Por ejemplo, en Latinoamérica hay algún cabecilla caudillista capaz de emitir ruidosos gases abdominales en forma de diatriba a micrófono abierto (no es una exageración: está grabado y en YouTube para quien quiera verlo). En este caso, la cursilería se ha trocado en improperio. ¡Se trata de un héroe del pueblo!

El fenómeno, digo, me parece propio de la época: antaño la cursilería era una forma de elevación. El tirano quería, a través de ella, mostrarse superior al resto de sus congéneres, convertirse en modelo de prominencia, predicar desde su altura social los mandamientos que debía acatar el vulgo. Su conducta tenía una vocación de ejemplaridad, pero hasta cierto punto. La cursilería era un modelo de comportamiento –no importaba, sino que era incluso deseable, que todo el mundo imitara al dictador cursi– pero, sobre todo, era una línea roja que separaba a la plebe de sus mandatarios, que demarcaba las diferencias sociales: el líder exhibía a través de ella unas formas principescas, presuntuosas, elitistas que, aunque se podían imitar, jamás se podrían «igualar».

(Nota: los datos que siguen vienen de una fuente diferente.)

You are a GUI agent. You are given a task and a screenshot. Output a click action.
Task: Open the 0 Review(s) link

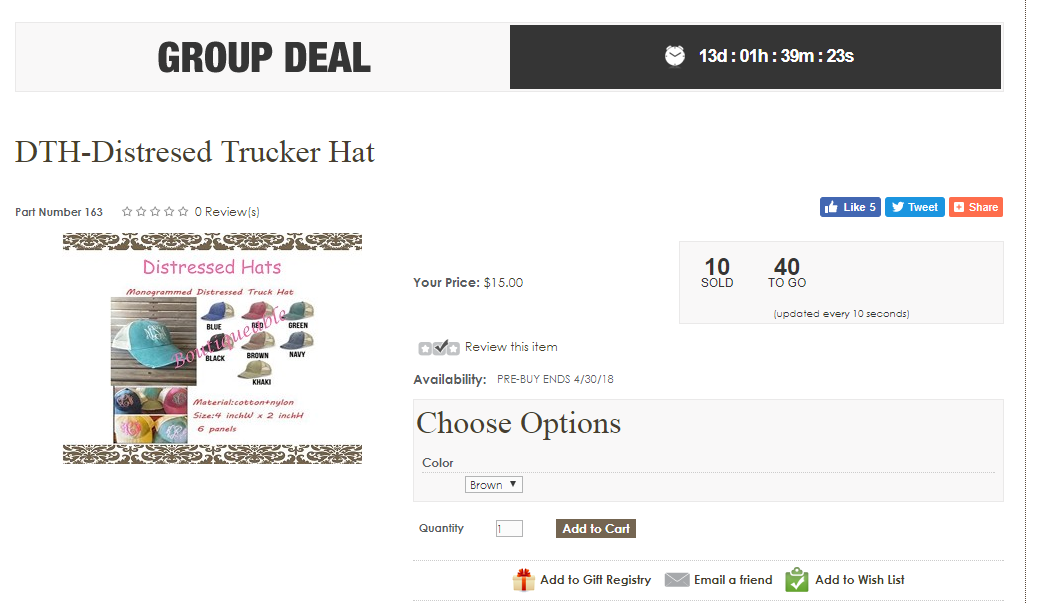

La época contemporánea ha prohibido de facto esa diferencia: la democratización de todos los ámbitos de la vida se ha vuelto una exigencia. Ahora, el tirano sabe que no puede presumir de ser distinto –mejor, más rico, más listo, más fino que sus subordinados, que la gente que le vota–;por ello, está obligado a hacer un esfuerzo de asimilación con (los que a todos los efectos siguen siendo) sus súbditos. De modo que se sirve de la zafiedad para integrarse en la multitud, para pasar por «uno más», aunque no lo sea. Por eso, hasta hace alarde de ordinariez y de incultura. Hoy no se soporta que nadie otorgue certificados de buenas maneras. El civismo parece una vanidad incluso hortera. La sapiencia molesta, y demasiada «finesse» resulta un engreimiento. Los tiempos igualan por la base.

La tosquedad es la medida de todas las cosas.